Problem requirements
In the entries below, how many lines contain the string "from"? Respond with the number only.

Entries provided
# # # # # # #
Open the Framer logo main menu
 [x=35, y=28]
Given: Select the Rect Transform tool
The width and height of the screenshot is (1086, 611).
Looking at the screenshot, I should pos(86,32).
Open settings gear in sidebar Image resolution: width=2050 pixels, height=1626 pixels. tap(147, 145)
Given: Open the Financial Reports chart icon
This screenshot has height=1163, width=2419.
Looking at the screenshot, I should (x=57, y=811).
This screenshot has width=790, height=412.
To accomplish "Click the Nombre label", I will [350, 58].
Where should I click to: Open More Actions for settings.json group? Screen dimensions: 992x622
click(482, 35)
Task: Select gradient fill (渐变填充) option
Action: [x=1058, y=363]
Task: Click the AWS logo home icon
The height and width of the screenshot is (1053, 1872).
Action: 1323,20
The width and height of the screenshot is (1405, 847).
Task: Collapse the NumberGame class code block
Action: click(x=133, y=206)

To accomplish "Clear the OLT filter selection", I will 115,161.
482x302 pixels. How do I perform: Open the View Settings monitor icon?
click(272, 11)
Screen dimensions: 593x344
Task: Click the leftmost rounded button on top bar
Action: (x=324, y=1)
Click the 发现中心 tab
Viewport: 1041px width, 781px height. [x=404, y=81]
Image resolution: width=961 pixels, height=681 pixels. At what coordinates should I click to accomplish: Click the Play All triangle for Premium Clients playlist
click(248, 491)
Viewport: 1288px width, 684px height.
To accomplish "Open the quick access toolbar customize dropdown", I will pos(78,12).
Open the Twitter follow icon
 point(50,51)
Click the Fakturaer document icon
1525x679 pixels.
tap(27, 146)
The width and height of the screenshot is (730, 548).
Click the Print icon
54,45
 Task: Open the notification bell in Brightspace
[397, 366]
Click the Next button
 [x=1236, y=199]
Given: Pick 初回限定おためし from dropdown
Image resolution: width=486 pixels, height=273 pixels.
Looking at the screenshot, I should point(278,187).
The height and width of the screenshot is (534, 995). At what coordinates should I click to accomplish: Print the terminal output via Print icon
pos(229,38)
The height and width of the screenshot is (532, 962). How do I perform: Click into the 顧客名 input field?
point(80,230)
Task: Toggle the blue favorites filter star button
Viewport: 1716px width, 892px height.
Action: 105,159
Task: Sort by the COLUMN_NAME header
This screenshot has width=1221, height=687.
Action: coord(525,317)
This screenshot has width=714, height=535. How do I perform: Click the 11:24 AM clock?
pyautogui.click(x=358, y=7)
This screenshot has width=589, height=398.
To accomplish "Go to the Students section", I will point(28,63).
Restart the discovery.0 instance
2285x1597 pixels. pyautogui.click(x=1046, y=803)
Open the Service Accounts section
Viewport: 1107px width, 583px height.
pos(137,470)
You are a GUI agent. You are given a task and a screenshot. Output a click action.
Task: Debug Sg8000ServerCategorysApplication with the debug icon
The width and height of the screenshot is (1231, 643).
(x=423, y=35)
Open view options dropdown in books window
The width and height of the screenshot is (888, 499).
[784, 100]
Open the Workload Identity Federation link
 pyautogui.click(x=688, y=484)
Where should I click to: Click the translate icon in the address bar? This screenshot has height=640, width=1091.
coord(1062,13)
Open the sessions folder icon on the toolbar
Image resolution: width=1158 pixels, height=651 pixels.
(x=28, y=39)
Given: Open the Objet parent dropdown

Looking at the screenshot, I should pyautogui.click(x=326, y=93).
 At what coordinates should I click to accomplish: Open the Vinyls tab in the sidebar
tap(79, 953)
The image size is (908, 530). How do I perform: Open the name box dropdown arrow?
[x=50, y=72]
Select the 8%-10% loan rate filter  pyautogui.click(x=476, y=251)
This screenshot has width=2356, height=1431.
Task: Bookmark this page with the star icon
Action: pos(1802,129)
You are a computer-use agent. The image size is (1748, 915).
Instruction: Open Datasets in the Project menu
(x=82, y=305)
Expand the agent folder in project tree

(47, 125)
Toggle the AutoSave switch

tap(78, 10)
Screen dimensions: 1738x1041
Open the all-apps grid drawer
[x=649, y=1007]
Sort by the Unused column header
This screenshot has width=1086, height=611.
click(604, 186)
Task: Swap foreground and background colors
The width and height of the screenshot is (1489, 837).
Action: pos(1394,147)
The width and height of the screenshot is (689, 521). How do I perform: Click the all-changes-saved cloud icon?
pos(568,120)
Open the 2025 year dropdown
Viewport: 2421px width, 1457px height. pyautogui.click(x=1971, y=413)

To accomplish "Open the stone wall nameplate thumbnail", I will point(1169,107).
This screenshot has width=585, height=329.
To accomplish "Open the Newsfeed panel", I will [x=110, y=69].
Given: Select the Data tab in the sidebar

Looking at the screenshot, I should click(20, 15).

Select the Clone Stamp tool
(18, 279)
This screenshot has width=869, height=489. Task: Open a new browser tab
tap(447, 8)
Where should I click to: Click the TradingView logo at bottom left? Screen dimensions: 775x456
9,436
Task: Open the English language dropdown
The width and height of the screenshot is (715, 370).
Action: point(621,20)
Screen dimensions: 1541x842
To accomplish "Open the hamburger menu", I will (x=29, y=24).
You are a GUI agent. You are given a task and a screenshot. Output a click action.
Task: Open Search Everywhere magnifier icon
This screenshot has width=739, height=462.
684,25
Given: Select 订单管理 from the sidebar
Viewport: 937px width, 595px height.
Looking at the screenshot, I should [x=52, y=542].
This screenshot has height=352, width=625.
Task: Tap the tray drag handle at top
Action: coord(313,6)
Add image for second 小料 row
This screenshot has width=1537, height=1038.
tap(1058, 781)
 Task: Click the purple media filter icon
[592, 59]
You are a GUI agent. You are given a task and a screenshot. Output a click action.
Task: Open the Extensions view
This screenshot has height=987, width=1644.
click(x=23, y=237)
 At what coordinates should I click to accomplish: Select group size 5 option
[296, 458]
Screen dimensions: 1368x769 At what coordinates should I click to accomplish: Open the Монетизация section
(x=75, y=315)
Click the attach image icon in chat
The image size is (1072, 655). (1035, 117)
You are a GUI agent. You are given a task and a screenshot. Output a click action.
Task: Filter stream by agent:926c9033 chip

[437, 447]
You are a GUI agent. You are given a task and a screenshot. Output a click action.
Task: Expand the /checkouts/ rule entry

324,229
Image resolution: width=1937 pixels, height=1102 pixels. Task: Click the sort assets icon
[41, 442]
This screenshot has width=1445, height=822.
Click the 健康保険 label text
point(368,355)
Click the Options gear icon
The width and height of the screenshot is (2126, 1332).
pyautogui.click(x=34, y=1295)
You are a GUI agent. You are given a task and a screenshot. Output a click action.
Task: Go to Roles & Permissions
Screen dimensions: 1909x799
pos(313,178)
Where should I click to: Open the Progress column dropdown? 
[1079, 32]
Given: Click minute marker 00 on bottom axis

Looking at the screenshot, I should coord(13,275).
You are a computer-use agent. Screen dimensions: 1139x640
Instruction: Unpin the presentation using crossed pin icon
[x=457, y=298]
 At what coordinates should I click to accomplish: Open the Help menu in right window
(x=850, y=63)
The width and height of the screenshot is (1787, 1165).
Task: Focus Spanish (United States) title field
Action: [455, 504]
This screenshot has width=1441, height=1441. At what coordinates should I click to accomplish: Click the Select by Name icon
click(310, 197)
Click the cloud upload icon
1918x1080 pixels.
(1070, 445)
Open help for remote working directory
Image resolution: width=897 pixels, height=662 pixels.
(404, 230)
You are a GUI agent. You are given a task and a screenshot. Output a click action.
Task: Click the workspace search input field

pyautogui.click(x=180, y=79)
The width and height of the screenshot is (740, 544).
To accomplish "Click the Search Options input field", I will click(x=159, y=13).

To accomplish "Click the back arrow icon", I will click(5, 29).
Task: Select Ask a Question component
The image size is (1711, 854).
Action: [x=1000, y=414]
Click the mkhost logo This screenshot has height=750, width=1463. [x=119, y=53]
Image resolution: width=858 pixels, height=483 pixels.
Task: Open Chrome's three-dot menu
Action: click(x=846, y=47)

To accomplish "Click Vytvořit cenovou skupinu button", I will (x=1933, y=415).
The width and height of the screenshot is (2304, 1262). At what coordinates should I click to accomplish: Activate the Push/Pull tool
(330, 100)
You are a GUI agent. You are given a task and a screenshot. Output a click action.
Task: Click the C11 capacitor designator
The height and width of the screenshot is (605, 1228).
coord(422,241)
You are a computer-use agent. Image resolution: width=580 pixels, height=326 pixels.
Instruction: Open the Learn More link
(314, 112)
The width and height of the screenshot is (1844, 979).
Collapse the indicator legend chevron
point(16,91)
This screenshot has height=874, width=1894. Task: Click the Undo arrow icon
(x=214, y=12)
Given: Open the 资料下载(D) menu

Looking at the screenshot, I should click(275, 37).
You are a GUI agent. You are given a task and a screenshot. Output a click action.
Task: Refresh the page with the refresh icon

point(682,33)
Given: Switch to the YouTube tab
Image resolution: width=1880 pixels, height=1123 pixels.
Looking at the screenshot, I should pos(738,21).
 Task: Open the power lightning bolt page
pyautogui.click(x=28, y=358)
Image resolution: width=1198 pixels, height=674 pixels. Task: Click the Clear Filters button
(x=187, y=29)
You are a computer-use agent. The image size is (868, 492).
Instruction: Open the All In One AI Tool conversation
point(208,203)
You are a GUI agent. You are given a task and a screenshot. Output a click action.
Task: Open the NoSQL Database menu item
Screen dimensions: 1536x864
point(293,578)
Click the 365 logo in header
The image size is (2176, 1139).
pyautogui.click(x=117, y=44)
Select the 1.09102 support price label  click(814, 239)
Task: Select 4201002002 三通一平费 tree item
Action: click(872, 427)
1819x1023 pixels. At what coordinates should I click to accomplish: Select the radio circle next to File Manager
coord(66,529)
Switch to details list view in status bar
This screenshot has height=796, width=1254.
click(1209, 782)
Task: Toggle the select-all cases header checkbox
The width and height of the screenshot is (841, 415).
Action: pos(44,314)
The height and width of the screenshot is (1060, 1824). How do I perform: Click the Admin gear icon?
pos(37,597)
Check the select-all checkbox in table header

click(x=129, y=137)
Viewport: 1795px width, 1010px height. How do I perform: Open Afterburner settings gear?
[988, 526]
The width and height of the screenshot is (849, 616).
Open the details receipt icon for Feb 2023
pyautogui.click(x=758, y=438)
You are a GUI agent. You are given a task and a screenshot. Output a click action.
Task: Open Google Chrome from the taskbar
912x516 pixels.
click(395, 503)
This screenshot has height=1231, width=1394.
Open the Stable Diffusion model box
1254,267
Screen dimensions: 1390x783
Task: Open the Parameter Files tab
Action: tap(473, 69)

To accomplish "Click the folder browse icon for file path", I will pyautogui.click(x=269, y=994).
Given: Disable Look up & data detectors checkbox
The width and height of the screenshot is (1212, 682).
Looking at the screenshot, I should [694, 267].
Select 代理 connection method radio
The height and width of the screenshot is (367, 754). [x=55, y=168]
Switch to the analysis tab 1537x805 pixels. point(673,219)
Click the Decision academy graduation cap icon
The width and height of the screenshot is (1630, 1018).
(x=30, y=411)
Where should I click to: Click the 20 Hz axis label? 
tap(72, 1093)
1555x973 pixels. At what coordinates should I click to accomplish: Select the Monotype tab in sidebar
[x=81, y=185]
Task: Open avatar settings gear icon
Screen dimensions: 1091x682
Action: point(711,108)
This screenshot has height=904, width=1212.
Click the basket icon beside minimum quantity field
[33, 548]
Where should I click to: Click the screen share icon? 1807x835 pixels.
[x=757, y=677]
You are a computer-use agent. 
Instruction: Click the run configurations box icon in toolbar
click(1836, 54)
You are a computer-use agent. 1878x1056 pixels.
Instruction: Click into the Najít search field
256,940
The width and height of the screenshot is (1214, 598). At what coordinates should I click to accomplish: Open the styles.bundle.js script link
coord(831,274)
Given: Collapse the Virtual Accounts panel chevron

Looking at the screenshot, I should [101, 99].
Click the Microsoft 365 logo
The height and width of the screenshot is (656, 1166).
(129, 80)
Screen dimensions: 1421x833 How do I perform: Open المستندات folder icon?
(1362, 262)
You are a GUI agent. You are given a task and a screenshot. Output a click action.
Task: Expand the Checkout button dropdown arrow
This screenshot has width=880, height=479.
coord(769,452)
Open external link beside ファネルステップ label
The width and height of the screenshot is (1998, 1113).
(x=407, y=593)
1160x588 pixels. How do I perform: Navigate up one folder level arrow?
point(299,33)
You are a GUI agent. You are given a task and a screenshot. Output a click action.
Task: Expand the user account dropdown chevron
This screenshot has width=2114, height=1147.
# # # # # # #
Written response
3